(Stored items)
# # #
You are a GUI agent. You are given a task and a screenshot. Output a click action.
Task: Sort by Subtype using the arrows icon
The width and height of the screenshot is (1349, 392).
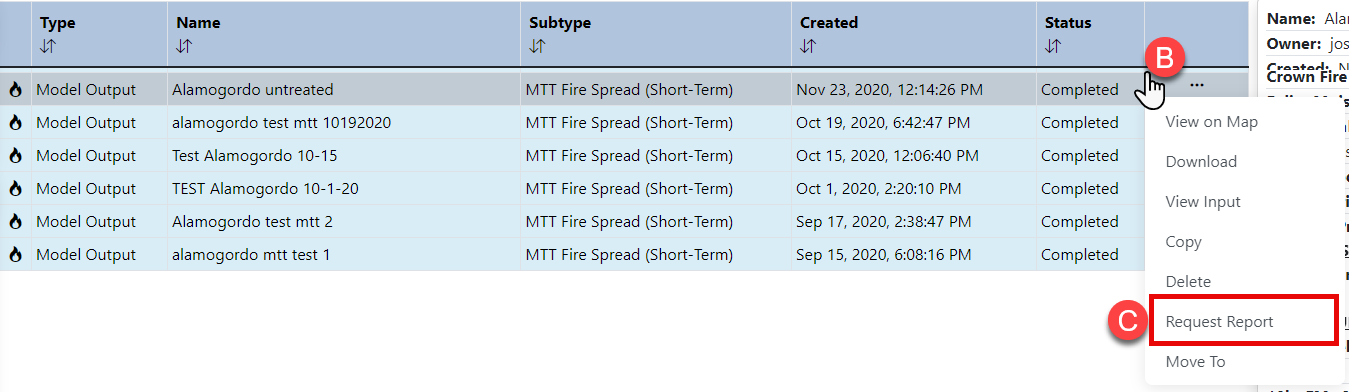pos(536,46)
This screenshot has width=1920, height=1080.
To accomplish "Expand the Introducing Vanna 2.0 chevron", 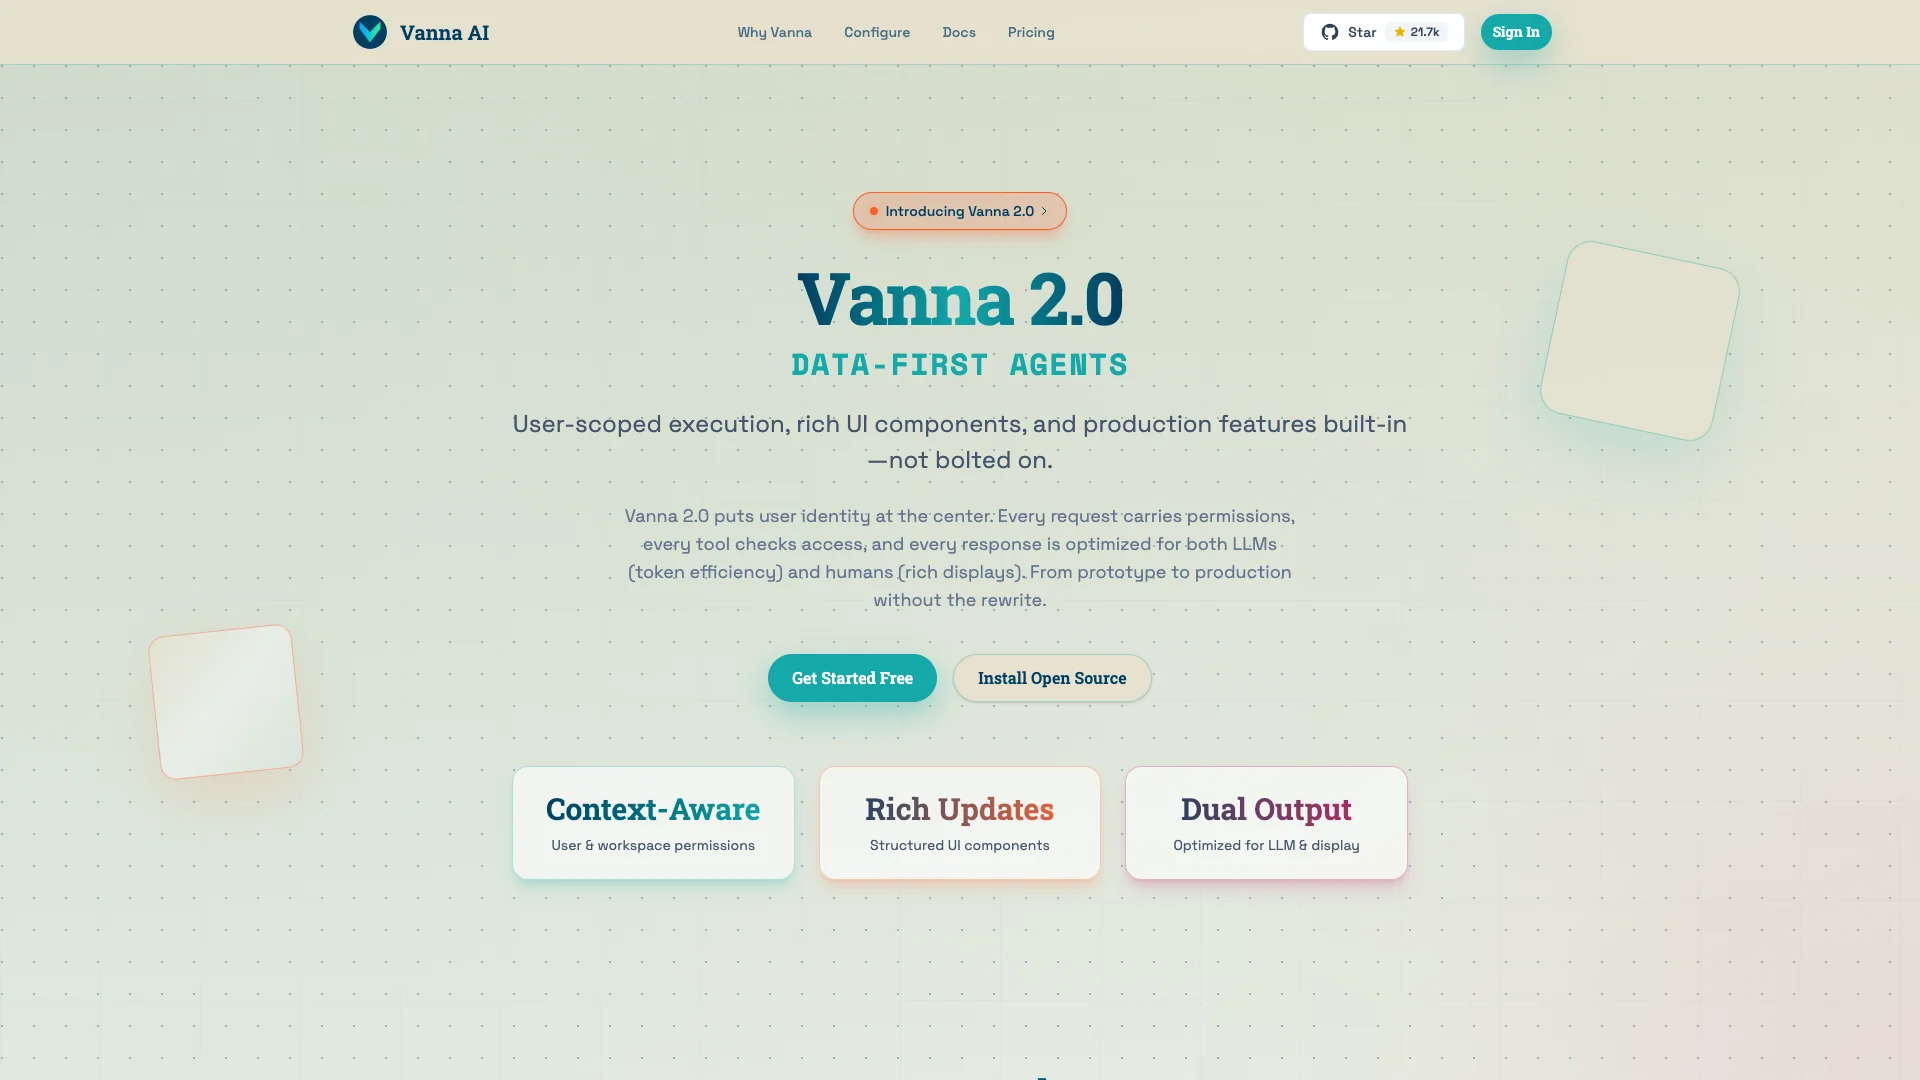I will (1044, 211).
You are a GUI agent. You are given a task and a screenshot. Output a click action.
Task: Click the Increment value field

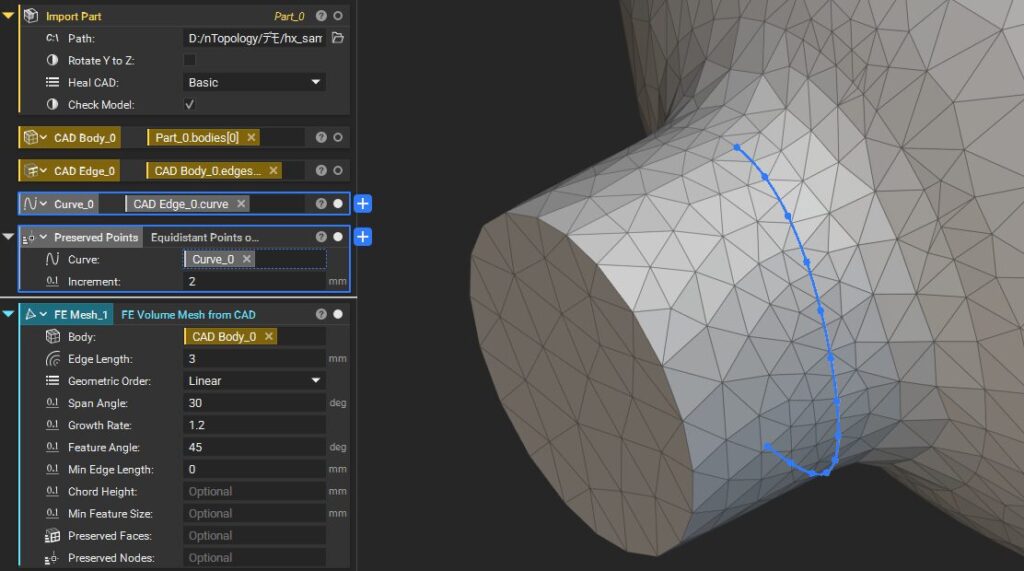pyautogui.click(x=254, y=282)
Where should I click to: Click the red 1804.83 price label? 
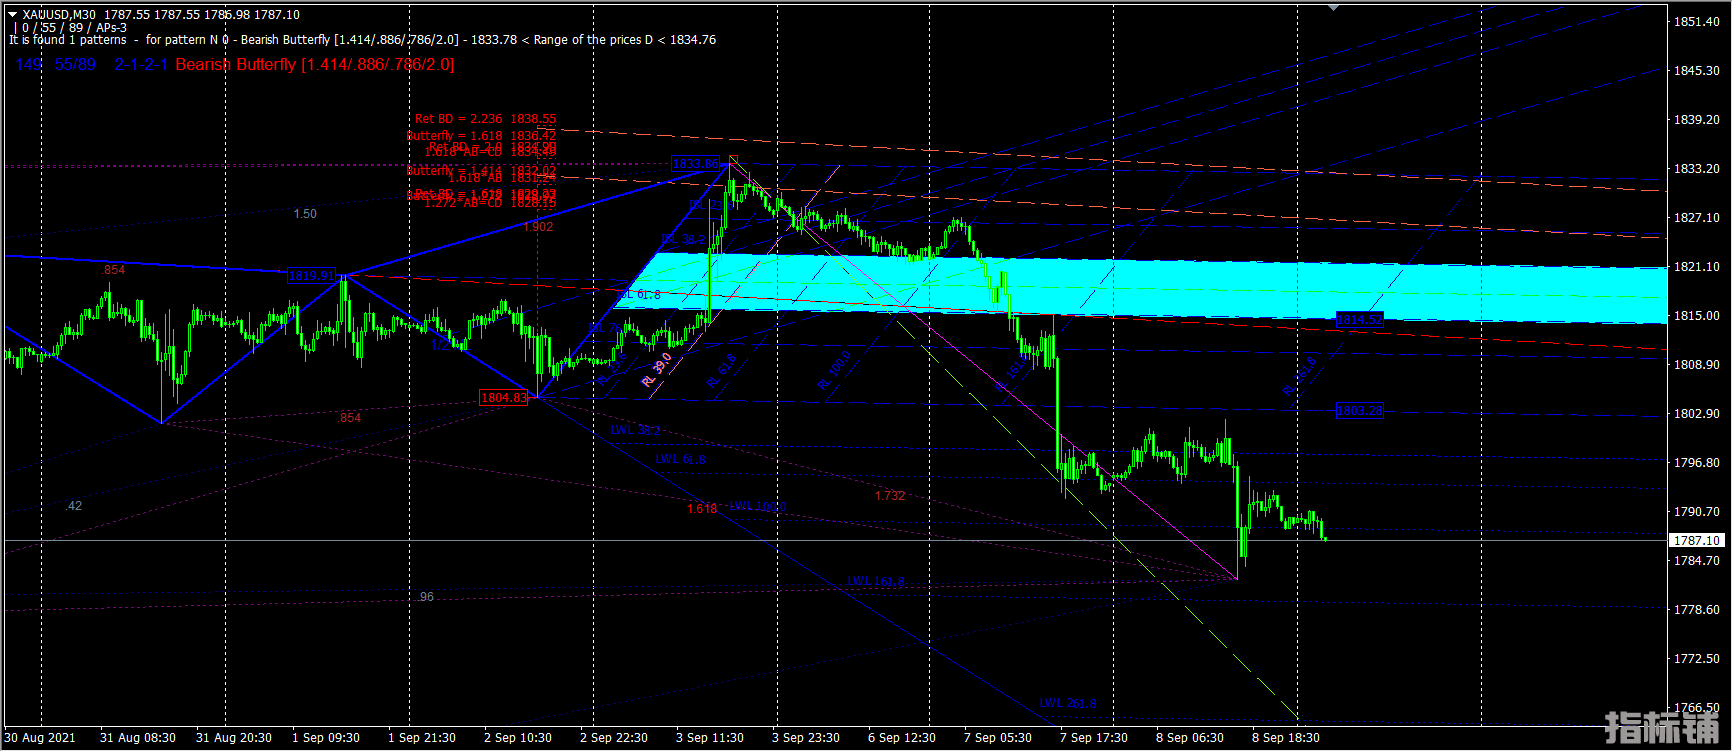tap(504, 398)
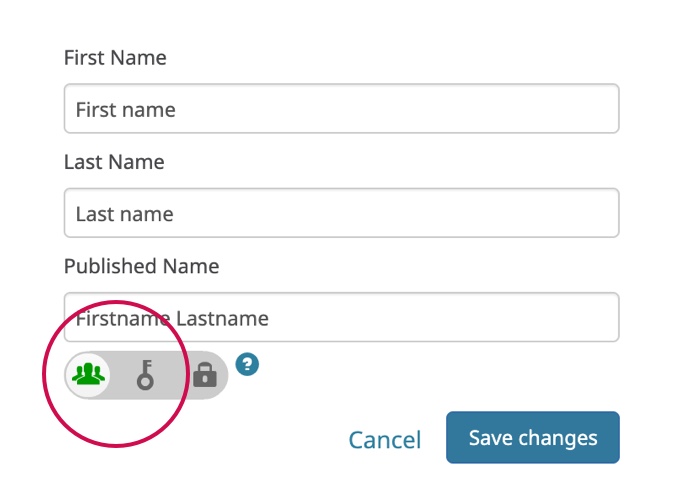This screenshot has width=680, height=504.
Task: Click into the First name input field
Action: (x=341, y=109)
# # #
Exercise requirements
Could you set down verbatim the lines from the beginning of the entries above through the line containing "This screenshot has width=1920, height=1080.", both included, leaving out the pictures?

Task response
You are a GUI agent. You are given a task and a screenshot. Output a click action.
Task: Sort by Subtype using the arrows icon
The width and height of the screenshot is (1349, 392).
pos(536,46)
This screenshot has width=1920, height=1080.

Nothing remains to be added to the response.